Stored data:

..........

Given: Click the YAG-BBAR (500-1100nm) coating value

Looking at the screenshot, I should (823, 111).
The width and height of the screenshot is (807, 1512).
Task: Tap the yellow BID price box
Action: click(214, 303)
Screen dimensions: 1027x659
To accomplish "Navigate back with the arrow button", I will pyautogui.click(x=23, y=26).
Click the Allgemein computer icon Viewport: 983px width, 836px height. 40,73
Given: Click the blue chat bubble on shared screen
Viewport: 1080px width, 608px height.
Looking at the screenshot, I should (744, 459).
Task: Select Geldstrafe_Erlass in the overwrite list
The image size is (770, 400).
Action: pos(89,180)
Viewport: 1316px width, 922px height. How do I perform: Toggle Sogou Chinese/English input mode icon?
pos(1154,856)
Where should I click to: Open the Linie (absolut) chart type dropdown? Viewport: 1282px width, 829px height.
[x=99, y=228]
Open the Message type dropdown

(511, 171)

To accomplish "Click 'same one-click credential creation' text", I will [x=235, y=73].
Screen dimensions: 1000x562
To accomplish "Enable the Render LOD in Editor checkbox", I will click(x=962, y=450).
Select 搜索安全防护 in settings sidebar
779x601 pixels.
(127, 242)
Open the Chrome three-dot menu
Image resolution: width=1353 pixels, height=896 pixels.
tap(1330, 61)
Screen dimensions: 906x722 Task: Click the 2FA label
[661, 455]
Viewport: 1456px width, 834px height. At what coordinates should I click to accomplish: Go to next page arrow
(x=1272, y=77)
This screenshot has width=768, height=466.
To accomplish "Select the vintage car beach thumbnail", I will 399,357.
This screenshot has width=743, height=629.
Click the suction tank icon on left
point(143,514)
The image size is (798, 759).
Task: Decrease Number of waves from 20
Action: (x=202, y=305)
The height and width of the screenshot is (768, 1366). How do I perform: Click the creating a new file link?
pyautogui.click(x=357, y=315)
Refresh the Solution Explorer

..........

Output the entries exactly. Leave nothing out.

* RESULT FOR THIS EXERCISE:
Given: Click the YAG-BBAR (500-1100nm) coating value

Looking at the screenshot, I should (823, 111).
The width and height of the screenshot is (807, 1512).
Task: Tap the yellow BID price box
Action: click(214, 303)
Screen dimensions: 1027x659
To accomplish "Navigate back with the arrow button", I will pyautogui.click(x=23, y=26).
Click the Allgemein computer icon Viewport: 983px width, 836px height. 40,73
Given: Click the blue chat bubble on shared screen
Viewport: 1080px width, 608px height.
Looking at the screenshot, I should (744, 459).
Task: Select Geldstrafe_Erlass in the overwrite list
The image size is (770, 400).
Action: pos(89,180)
Viewport: 1316px width, 922px height. How do I perform: Toggle Sogou Chinese/English input mode icon?
pos(1154,856)
Where should I click to: Open the Linie (absolut) chart type dropdown? Viewport: 1282px width, 829px height.
[x=99, y=228]
Open the Message type dropdown

(511, 171)

To accomplish "Click 'same one-click credential creation' text", I will [x=235, y=73].
Screen dimensions: 1000x562
To accomplish "Enable the Render LOD in Editor checkbox", I will click(x=962, y=450).
Select 搜索安全防护 in settings sidebar
779x601 pixels.
(127, 242)
Open the Chrome three-dot menu
Image resolution: width=1353 pixels, height=896 pixels.
tap(1330, 61)
Screen dimensions: 906x722 Task: Click the 2FA label
[661, 455]
Viewport: 1456px width, 834px height. At what coordinates should I click to accomplish: Go to next page arrow
(x=1272, y=77)
This screenshot has width=768, height=466.
To accomplish "Select the vintage car beach thumbnail", I will 399,357.
This screenshot has width=743, height=629.
Click the suction tank icon on left
point(143,514)
The image size is (798, 759).
Task: Decrease Number of waves from 20
Action: (x=202, y=305)
The height and width of the screenshot is (768, 1366). How do I perform: Click the creating a new file link?
pyautogui.click(x=357, y=315)
Refresh the Solution Explorer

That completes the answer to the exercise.